TEXT SECTION ▸
________________________
The mystery in the novel is made confusing and interesting by the way the novel is told. Richard Shenstone is a complex and difficult narrator who has been rusticated fron Cambridge University because he was instrumental in the death of a fellow student. He is a smoker of opium, seducer (if that's the right word) of a young servant and so, to begin with, I was drawn to the belief that he was untrustworthy in his telling of the story. The events he describes are unpleasant, sordid and cover the breakdown into poverty of Richard's family, the death of his father and abusive threats to various people and livestock around the place he lives. So far so good. In the last quarter or so of the novel, Richard changes after he stops using opium and begins to realise that there is a plot to incriminate him of composing the threatening letters and, even, of murder.
I thought the novel began to weaken towards the end and the story began to unravel a bit. Palliser manages to create a believable set of characters but seems to have allowed the ending of the narrative to fizzle out a little. I didn't think the ending was what the beginning promised. Shame that because otherwise Palliser writes well.
________________________
WRITTEN INSTRUCTION ▸ Copy the review word for word from "I thought the" up to and including "Palliser writes well.". The listing after this point is separate from the review.

RAW DATA ▸
________________________
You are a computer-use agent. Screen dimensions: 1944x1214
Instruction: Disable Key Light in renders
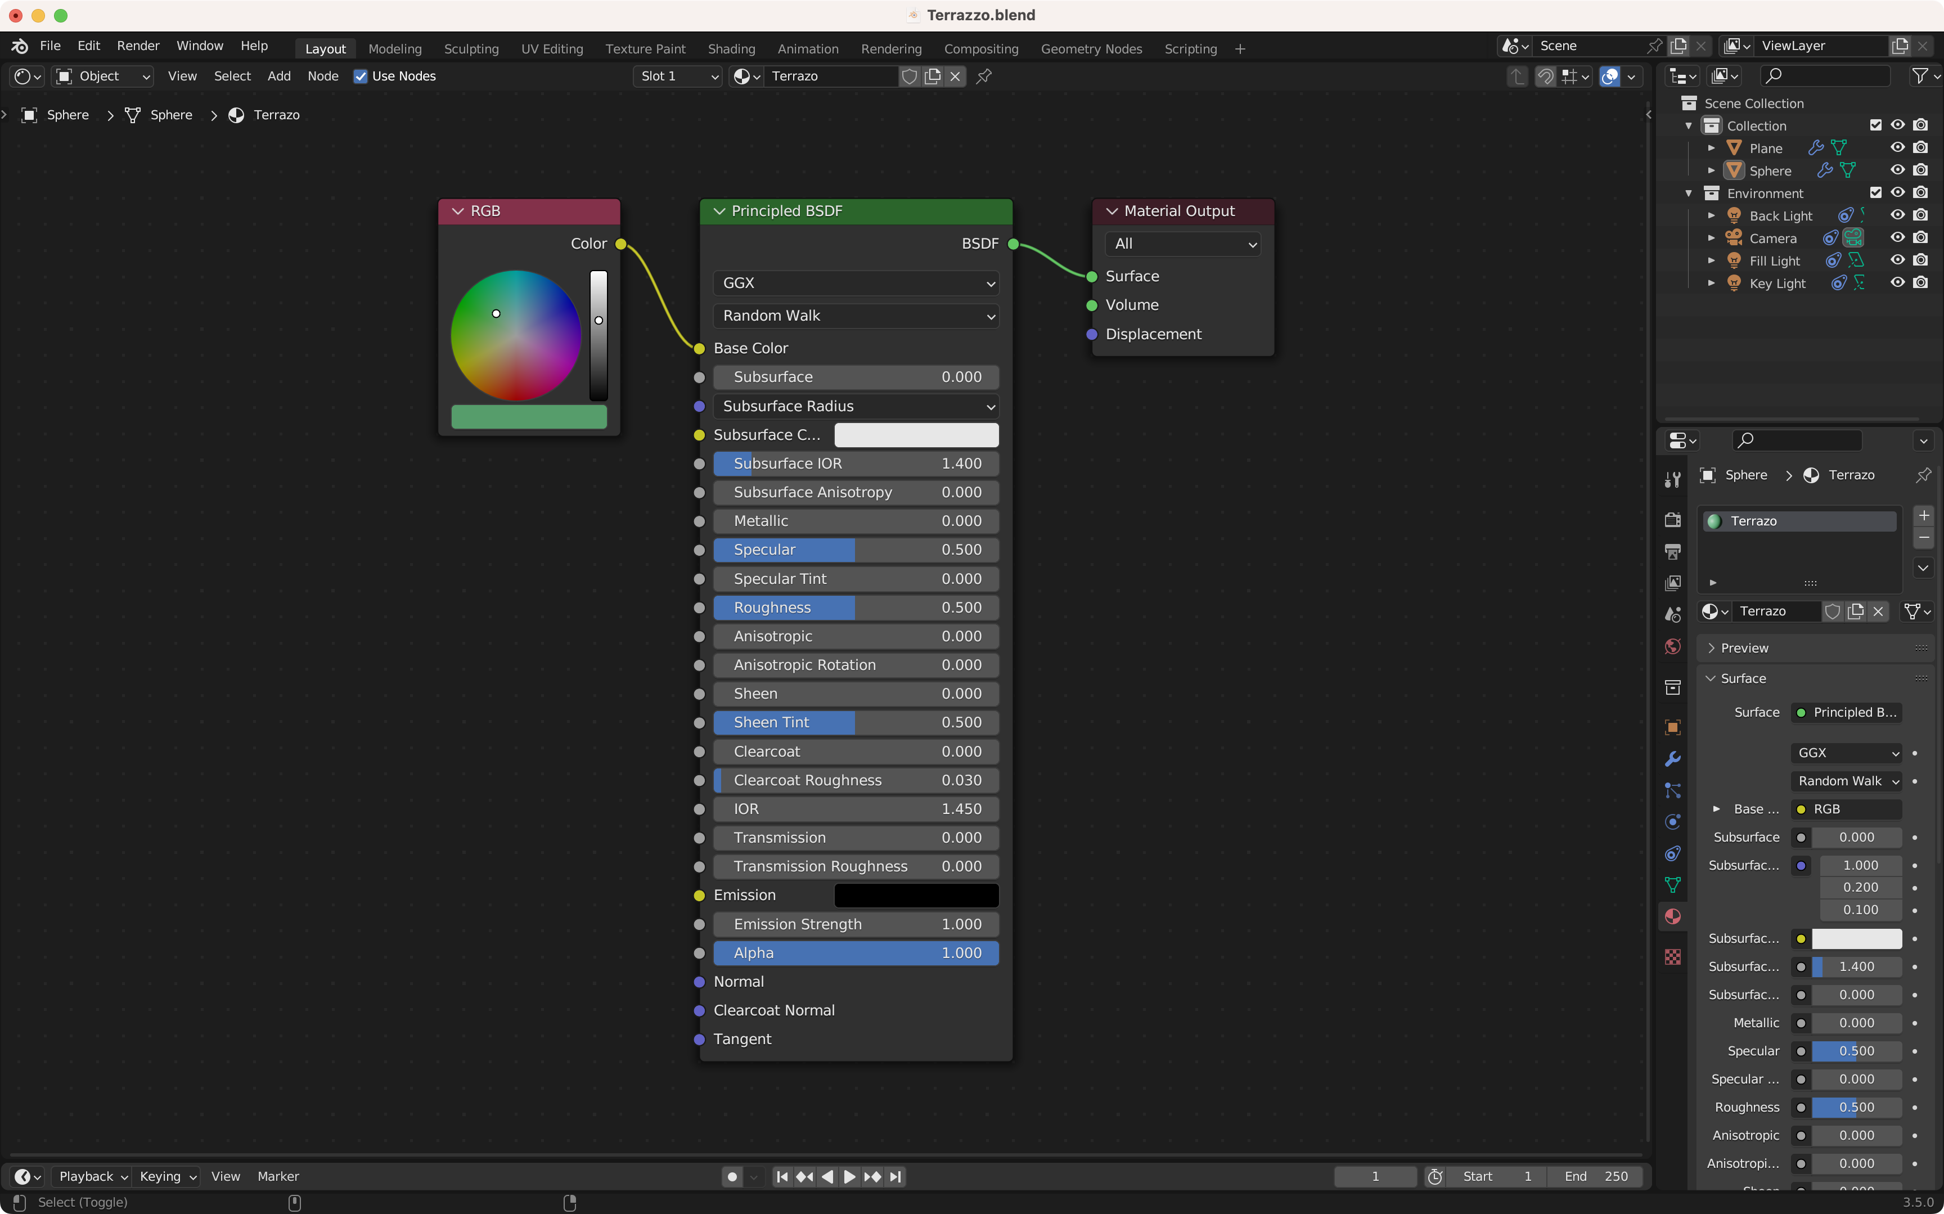click(x=1920, y=283)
________________________
ANSWER TO THIS EXERCISE ▸
I thought the novel began to weaken towards the end and the story began to unravel a bit. Palliser manages to create a believable set of characters but seems to have allowed the ending of the narrative to fizzle out a little. I didn't think the ending was what the beginning promised. Shame that because otherwise Palliser writes well.